(Records for locating words and elements)

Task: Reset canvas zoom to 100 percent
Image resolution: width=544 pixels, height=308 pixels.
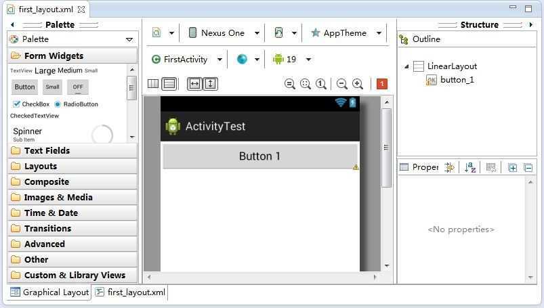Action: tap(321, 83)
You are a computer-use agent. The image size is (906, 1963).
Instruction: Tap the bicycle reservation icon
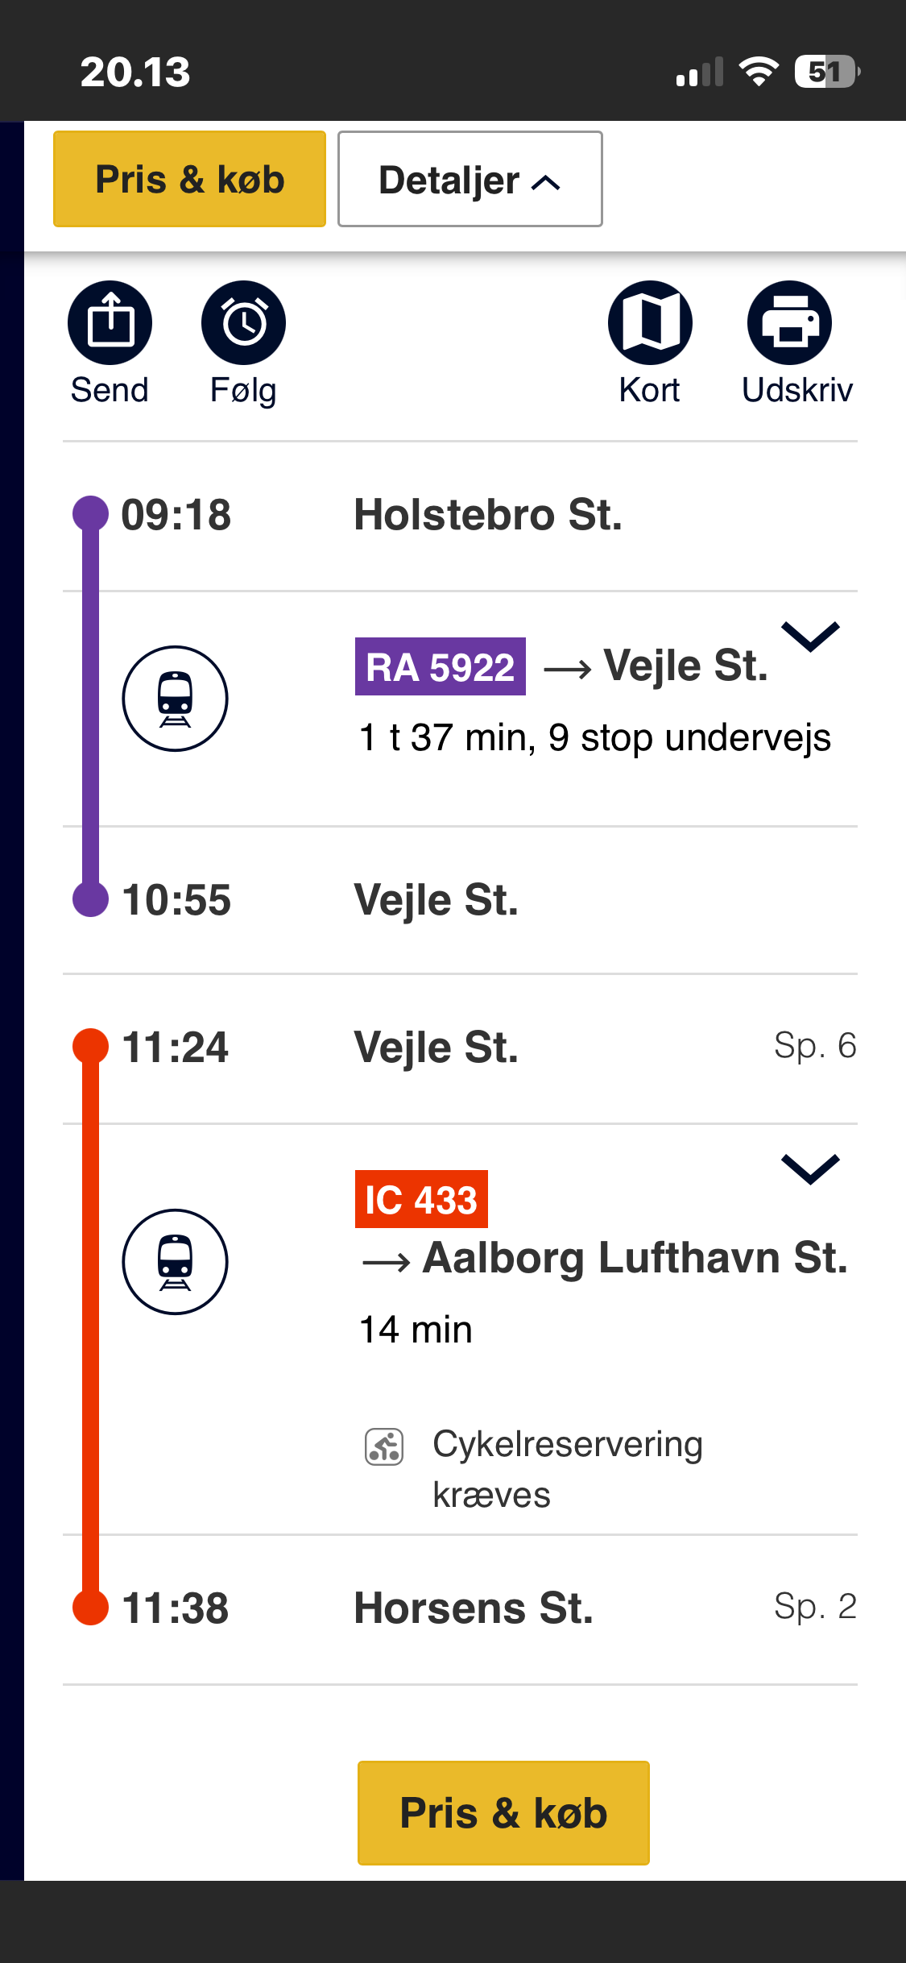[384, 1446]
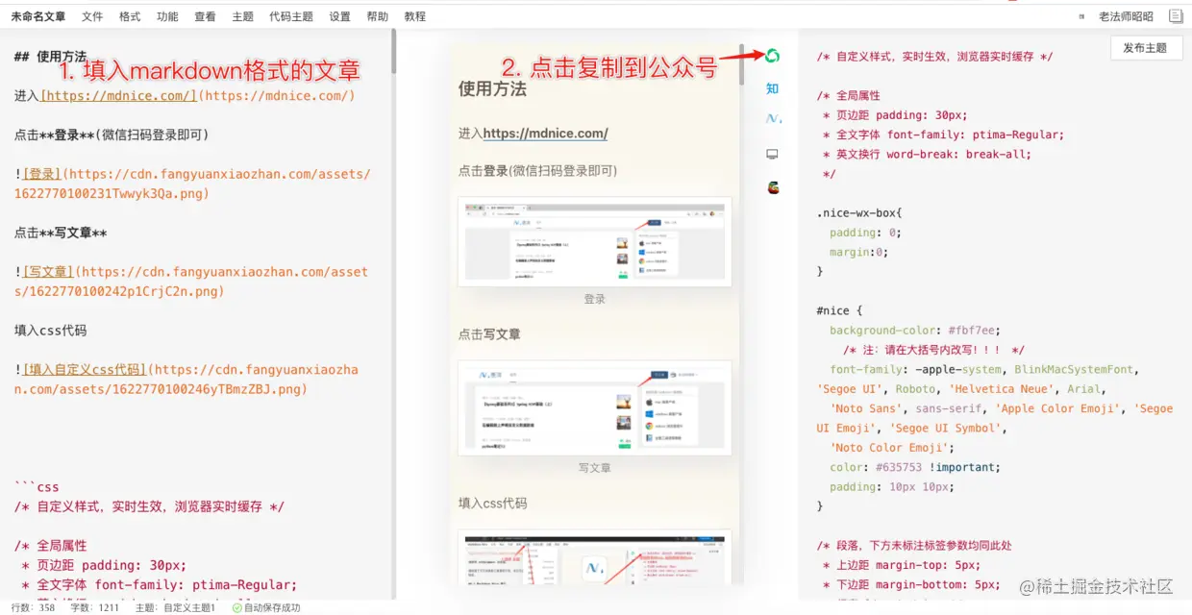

PROBLEM DETAILS -> Render the listing above as a numbered list with one line per item, skipping any blank lines. Leave the pictures out.

SOLUTION FOR THIS PROBLEM ->
1. Task: Reset canvas zoom to 100 percent
2. Image resolution: width=544 pixels, height=308 pixels.
3. Action: tap(321, 83)
4. You are a computer-use agent. The image size is (906, 1963).
5. Instruction: Tap the bicycle reservation icon
6. [384, 1446]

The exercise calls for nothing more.